The PSNI has said a "strong line of inquiry" is that the New IRA dissident republican group was responsible for planting a bomb outside the home of an off-duty woman police officer in Dungiven, Co Derry, on Monday.
At a press conference on Tuesday, Assistant Chief Constable Mark McEwan highlighted other attacks by the New IRA, including the murder of Lyra McKee in Derry in April 2019.
"If we think back to the bomb attack outside Derry courthouse in 2019, a group of young people narrowly escaping being caught up in the blast . . . almost to the day, two years ago, this group of wicked individuals murdered Lyra McKee in Creggan, " said Mr McEwan.
“It is clear they are still intent on targeting police officers [and] they have a total disregard for other members of the community and who they hurt or harm in the course of achieving that objective,” he said.
United Ireland
So-called "dissident" republican groups reject the Belfast Agreement and instead use violence to achieve their aim of a united Ireland.
The New IRA is the most active of these groups in the Derry area, and is believed to have been responsible for a number of attacks in the northwest of Northern Ireland in recent years, including other attempts on the lives of police officers and a mortar attack on Strabane police station in November 2019.
Formed in 2012 following a merger between groups including the Real IRA and Republican Action Against Drugs (RAAD), it has been responsible for the murders of two prison officers – 52-year-old David Black, who was shot dead as he drove to work along the M1 in Co Armagh in 2012, and Adrian Ismay, who died 11 days after a bomb exploded under his van in Belfast in 2016.
It is also involved in paramilitary-style shootings and assaults, one of which in 2016 was of 33-year-old Michael McGibbon, who bled to death after he was shot in the leg.
Alleged leadership
This is the first attack on the life of a police officer by the New IRA in more than a year and its first since the arrest of its alleged leadership last year following a joint MI5/PSNI operation, which included the bugging of two suspected New IRA meetings in Co Tyrone.
Ten people were arrested as part of Operation Arbacia, and are facing prosecution for offences which include directing terrorism, membership of a proscribed organisation and possession of explosives with intent to endanger life.
However, the New IRA still retains the capacity to launch attacks such as that on Monday and concerns have been raised that the group has been trying to expand in the area.

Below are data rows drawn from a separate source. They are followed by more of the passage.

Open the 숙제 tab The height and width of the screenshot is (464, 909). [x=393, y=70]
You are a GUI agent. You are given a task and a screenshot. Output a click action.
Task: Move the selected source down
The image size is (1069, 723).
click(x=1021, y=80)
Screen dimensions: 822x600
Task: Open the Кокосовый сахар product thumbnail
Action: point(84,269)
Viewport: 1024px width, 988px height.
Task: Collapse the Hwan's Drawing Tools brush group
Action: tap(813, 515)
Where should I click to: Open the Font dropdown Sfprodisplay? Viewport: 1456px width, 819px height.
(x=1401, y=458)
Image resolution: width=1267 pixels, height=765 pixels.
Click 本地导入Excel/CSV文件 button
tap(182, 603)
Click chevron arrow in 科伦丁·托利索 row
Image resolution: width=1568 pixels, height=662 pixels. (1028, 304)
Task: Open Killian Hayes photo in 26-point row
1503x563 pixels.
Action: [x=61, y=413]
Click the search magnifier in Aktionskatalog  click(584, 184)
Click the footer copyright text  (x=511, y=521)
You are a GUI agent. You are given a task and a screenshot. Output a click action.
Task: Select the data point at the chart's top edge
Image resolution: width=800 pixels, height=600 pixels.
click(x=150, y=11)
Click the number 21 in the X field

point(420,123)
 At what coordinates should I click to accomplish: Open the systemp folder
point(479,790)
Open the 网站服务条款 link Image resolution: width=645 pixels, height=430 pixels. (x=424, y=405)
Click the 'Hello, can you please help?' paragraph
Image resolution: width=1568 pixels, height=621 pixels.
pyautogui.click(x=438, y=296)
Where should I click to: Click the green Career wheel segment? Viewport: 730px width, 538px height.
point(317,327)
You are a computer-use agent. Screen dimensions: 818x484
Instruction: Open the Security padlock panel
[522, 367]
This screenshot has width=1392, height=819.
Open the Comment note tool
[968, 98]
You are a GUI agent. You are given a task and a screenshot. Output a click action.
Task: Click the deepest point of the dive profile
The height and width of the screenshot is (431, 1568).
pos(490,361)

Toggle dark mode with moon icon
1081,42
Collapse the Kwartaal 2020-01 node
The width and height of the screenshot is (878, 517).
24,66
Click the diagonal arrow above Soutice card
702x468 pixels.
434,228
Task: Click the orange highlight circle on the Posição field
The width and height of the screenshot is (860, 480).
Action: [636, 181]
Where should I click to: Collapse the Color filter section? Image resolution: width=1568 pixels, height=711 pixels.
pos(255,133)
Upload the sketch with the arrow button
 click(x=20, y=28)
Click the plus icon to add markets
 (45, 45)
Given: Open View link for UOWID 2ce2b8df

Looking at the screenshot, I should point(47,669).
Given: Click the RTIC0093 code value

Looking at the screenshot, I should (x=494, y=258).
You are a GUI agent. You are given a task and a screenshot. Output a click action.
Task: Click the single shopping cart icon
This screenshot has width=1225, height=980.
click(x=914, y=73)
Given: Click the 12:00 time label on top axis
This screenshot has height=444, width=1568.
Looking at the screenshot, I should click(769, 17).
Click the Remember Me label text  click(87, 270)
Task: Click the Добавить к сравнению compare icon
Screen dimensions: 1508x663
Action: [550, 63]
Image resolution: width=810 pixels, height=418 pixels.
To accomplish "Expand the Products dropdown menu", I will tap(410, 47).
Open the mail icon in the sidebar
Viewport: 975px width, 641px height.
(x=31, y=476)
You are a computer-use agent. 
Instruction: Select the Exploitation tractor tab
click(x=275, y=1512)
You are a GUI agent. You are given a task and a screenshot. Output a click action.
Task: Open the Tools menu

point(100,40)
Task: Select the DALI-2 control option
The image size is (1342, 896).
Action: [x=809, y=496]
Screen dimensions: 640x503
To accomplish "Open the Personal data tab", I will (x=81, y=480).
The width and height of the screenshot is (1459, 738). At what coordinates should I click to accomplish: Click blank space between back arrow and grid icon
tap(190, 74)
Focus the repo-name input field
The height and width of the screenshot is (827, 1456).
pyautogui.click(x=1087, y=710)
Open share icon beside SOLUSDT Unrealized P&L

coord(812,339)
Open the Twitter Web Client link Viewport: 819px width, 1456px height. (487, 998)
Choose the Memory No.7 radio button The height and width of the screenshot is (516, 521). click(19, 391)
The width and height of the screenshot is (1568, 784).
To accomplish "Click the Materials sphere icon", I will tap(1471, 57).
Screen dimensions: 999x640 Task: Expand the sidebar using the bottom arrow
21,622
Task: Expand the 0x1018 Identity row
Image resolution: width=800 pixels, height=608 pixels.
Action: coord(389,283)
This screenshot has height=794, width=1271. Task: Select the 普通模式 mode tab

The local DUP Assembly member George Robinson said members of his party met police twice in recent weeks to "highlight our concerns that dissident Republicans were trying to exert their influence and recruit in the wider Roe Valley area".
Given that dissident republicans were being “heavily monitored” in Derry city, he said, they were worried “they would attempt to extend their violent activities to this area and members of the police and security force family would be their targets.”